##### GIVEN INFORMATION #####

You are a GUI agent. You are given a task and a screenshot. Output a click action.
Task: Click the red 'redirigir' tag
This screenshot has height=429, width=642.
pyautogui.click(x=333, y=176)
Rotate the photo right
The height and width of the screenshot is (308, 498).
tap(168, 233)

#####

> ASSIGNMENT
The records above must be reproduced word for word.

> OUTPUT OF THE TASK
You are a GUI agent. You are given a task and a screenshot. Output a click action.
Task: Click the red 'redirigir' tag
This screenshot has height=429, width=642.
pyautogui.click(x=333, y=176)
Rotate the photo right
The height and width of the screenshot is (308, 498).
tap(168, 233)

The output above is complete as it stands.